LA COUR DE CASSATION, PREMIÈRE CHAMBRE CIVILE, a rendu l'arrêt suivant :
Donne acte à M. X... du désistement de son pourvoi en ce qu'il est dirigé contre la société AGF ;
Attendu, selon l'arrêt attaqué, que M. X..., titulaire dans les livres de la société Banque de la Réunion (la banque) d'un compte ouvert le 21 août 2002, s'est vu consentir, en vertu d'offres préalables acceptées les 26 septembre 2002 et 3 novembre 2003, deux prêts, le premier personnel, d'un montant de 10 000 euros, le second affecté, d'un montant de 47 000 euros, remboursables tous deux par prélèvements mensuels sur ce compte lequel, ne comportant pas d'autorisation expresse de découvert, a fonctionné en situation définitivement débitrice à compter du 4 août 2004 ; qu'assigné, le 29 novembre 2006, en paiement des soldes exigibles des prêts après déchéance des termes prononcée le 9 août 2006 et du solde débiteur du compte clôturé à cette même date, M. X... a opposé à chacune des demandes de la banque, une fin de non-recevoir prise de l'expiration du délai biennal de forclusion ;
Sur le premier moyen, pris en sa première branche :
Vu l'article 1134 du code civil ;
Attendu que pour rejeter la fin de non-recevoir prise de la forclusion biennale et condamner M. X... à payer à la banque les sommes qu'elle réclamait au titre du prêt du 3 novembre 2003, l'arrêt retient que cette opération, dont le montant excède la somme de 21 500 euros, n'étant pas soumise de droit au régime de protection défini par le code de la consommation, ne l'est pas davantage par une manifestation de volonté non équivoque des parties laquelle ne saurait résulter du seul visa, dans les conditions générales jointes à ce contrat, au chapitre "contentieux", des dispositions relatives à ce régime de protection ;
Attendu qu'en statuant ainsi quand la clause "IV- Contentieux" des conditions générales du prêt, laquelle ne présente pas de discordance avec les conditions particulières qui s'y se réfèrent, stipulait "le tribunal d'instance connaît des litiges nés de l'application du présent chapitre.

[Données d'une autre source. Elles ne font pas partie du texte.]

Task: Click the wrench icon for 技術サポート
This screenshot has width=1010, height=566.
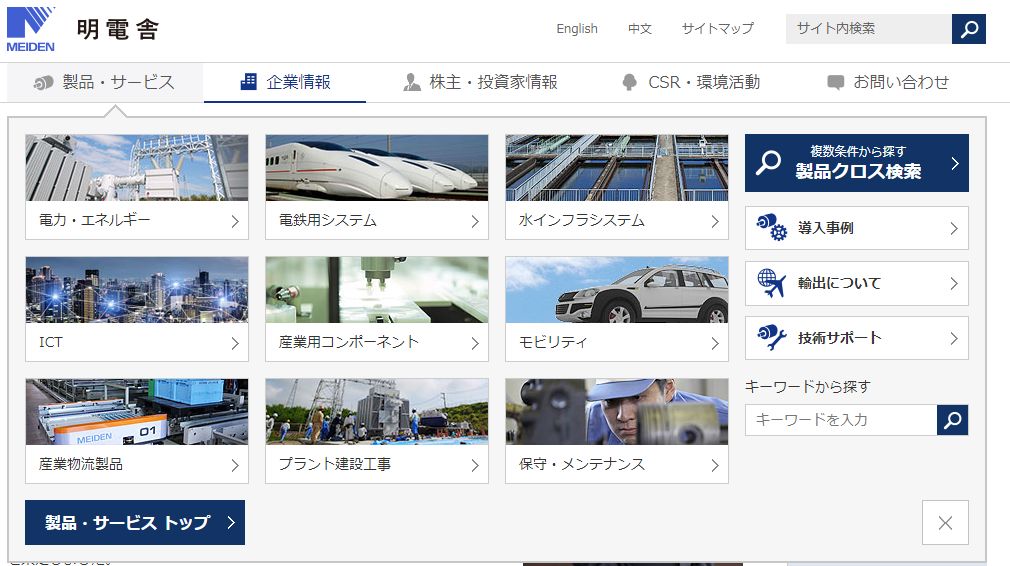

Les actions en paiement engagées devant lui à raison de la défaillance du débiteur sont engagées dans les deux ans de l'événement qui leur a donné naissance à peine de forclusion", la cour d'appel a dénaturé les termes clairs et précis de l'acte de prêt du 3 novembre 2003 ;
Et sur le second moyen :
Vu l'article L. 311-37 du code de la consommation, dans sa rédaction issue de la loi n° 2001-1168 du 11 décembre 2001, applicable en la cause ;
Attendu qu'il résulte de ce texte que le dépassement du montant maximum d'un découvert autorisé, même tacitement, doit être tenu pour un incident de paiement manifestant la défaillance de l'emprunteur, et constitue le point de départ du délai biennal de forclusion ;
Attendu que, pour accueillir l'action en recouvrement du solde débiteur du compte, l'arrêt relève que M. X... ne disconvenait pas avoir bénéficié d'une autorisation tacite de découvert pour en déduire que la forclusion n'avait pu commencer à courir avant le 9 août 2006, date de la clôture du compte, de sorte que la demande de la banque, introduite le 29 novembre suivant, était recevable ;
Qu'en se déterminant ainsi, quand elle avait constaté que le montant du découvert autorisé était limité à 4 000 euros, que le compte de dépôt de M. X... avait fonctionné en position débitrice à compter du mois d'août 2004 et que le montant de cette position débitrice avait invariablement dépassé le montant du découvert autorisé à compter du 30 septembre 2004, la cour d'appel n'a pas tiré les conséquences légales de ces constatations ;
PAR CES MOTIFS, et sans qu'il y ait lieu de statuer sur la seconde branche du premier moyen :
CASSE ET ANNULE, mais seulement en ce qu'il condamne M. X... à payer à la Banque de la Réunion les échéances impayées, le capital restant dû après la déchéance du terme, l'indemnité conventionnelle et les frais de contentieux dus au titre du prêt du 3 novembre 2003 ainsi que le découvert en compte, l'arrêt rendu le 17 décembre 2010, entre les parties, par la cour d'appel de Saint-Denis de la Réunion ; remet, en conséquence, sur ces points, la cause et les parties dans l'état où elles se trouvaient avant ledit arrêt et, pour être fait droit, les renvoie devant la cour d'appel de Saint-Denis de la Réunion, autrement composée ;
Condamne la société Banque de la Réunion aux dépens ;
Vu les articles 700 du code de procédure civile et 37 de la loi du 10 juillet 1991 modifiée, condamne la société Banque de la Réunion à payer à la SCP Roger et Sevaux la somme de 3 000 euros ;
Vu l'article 700 du code de procédure, rejette la demande de la société Banque de la Réunion ;
Dit que sur les diligences du procureur général près la Cour de cassation, le présent arrêt sera transmis pour être transcrit en marge ou à la suite de l'arrêt partiellement cassé ;
Ainsi fait et jugé par la Cour de cassation, première chambre civile, et prononcé par le président en son audience publique du six février deux mille treize.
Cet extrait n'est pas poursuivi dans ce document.